La bataille contre le décret Peillon, prévoyant le passage à la semaine de classe de 4 jours et demi ne faiblit pas. Le président de l’Association des maires de France (AMF), Jacques Pélissard (UMP), a appelé l’Etat, dans un communiqué publié ce jeudi, à « assumer ses responsabilités » et à « offrir un véritable assouplissement du calendrier et des modalités » de la réforme des rythmes scolaires pour la rentrée 2014-2015.

« Laisser aux communes la plus grande liberté »

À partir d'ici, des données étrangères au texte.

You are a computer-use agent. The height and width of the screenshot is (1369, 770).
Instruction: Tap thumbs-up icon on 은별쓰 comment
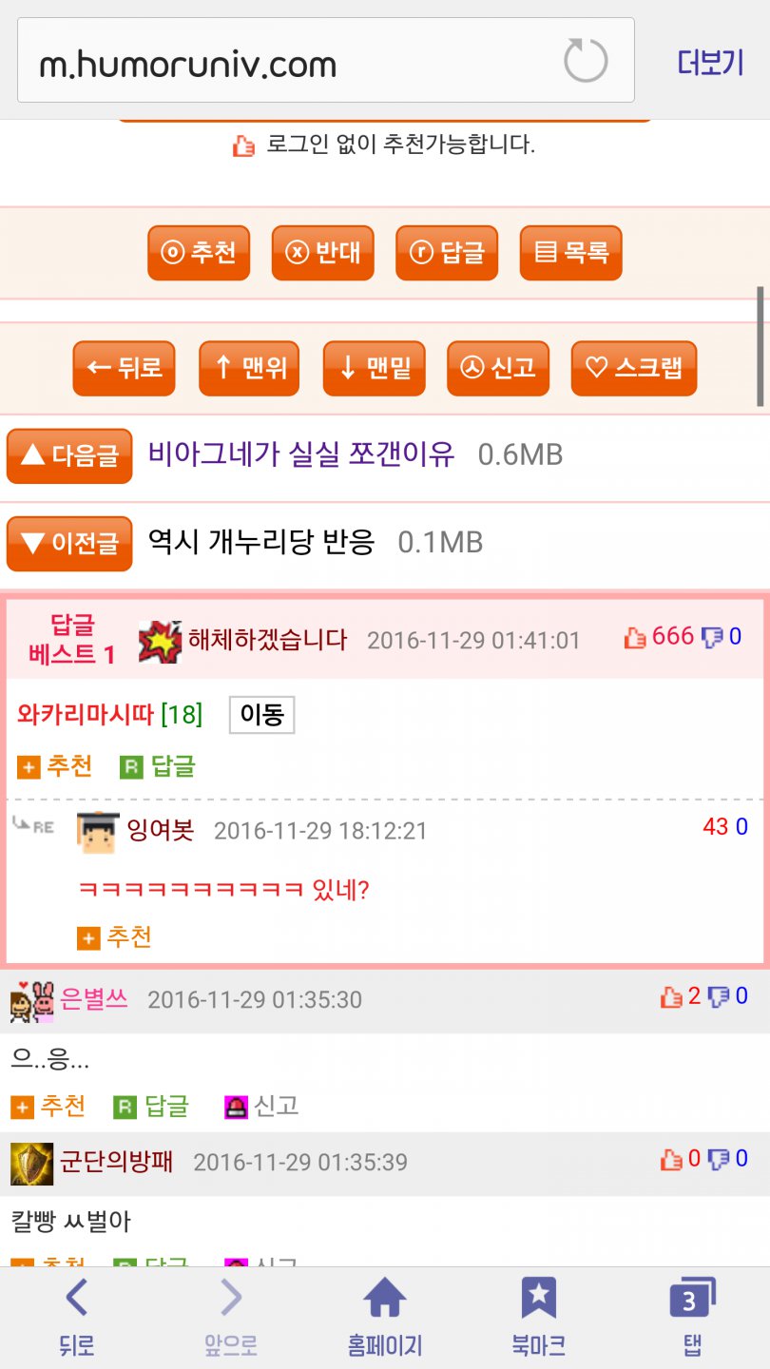tap(671, 996)
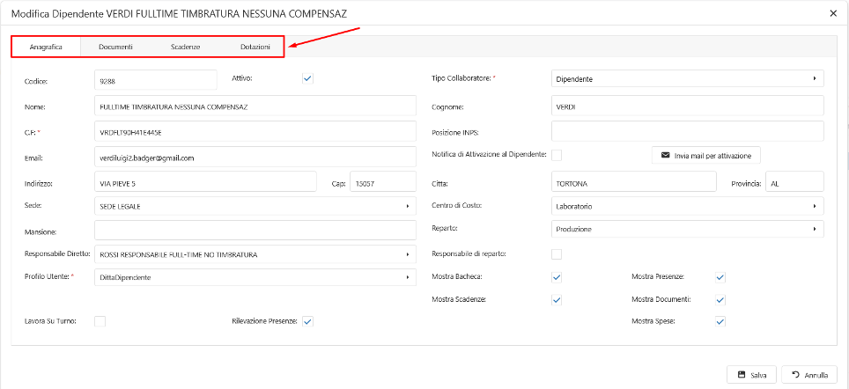Click Invia mail per attivazione button
Image resolution: width=849 pixels, height=389 pixels.
pos(705,155)
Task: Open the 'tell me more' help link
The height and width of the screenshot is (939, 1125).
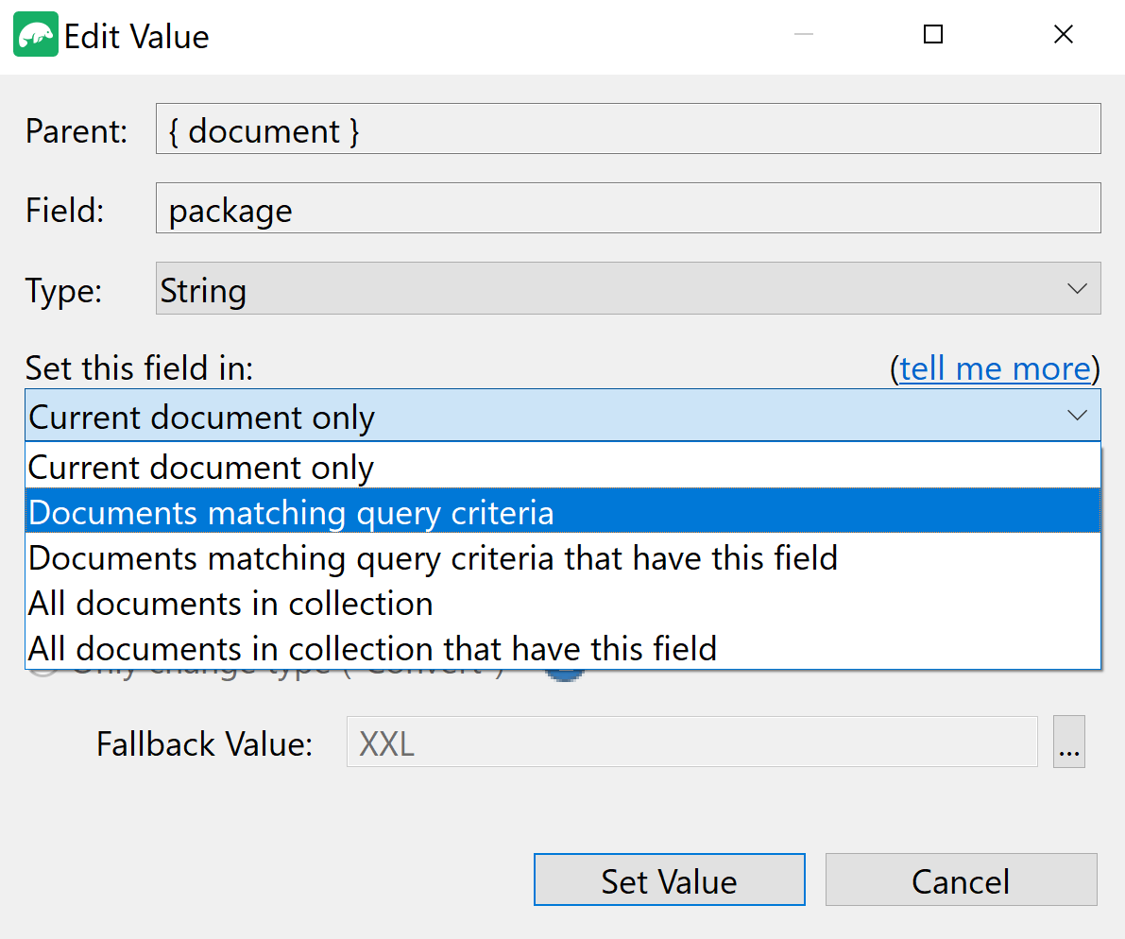Action: [x=995, y=368]
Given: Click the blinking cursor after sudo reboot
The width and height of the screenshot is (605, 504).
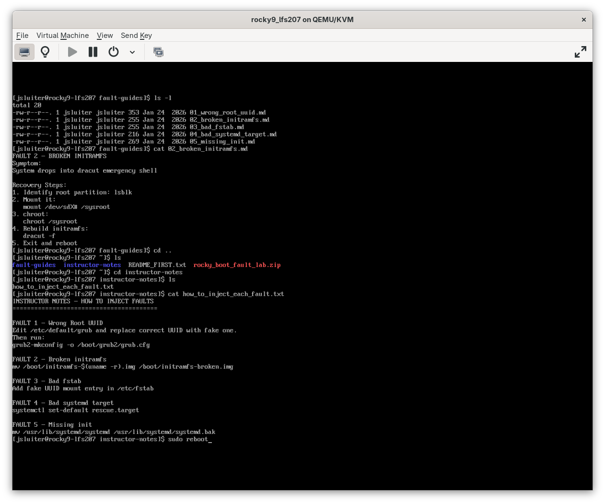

L’AMF, qui regroupe près de 36 000 maires en France, rappelle également que « les activités périscolaires sont une compétence non obligatoire des communes » et « qu’il convient de laisser à celles-ci la plus grande liberté pour les organiser selon des modalités qu’elles définissent localement, en fonction des réalités du terrain ».

En plus de la préoccupation majeure du financement de la réforme, un certain nombre de maires ont fait remonter « les problèmes de recrutement et de qualification des personnels d’encadrement, de taille des locaux, de la spécificité des écoles maternelles, de transports scolaires », indique le communiqué, après une consultation lancée par l’association auprès des 24 000 communes ayant une école.

Ainsi, l’AMF se prononce pour un véritable assouplissement du calendrier et des modalités. En réclamant notamment un report au 6 juillet, au lieu du 6 juin, de la date limite pour adresser à l’Education nationale les projets pédagogiques prévus à la prochaine rentrée scolaire.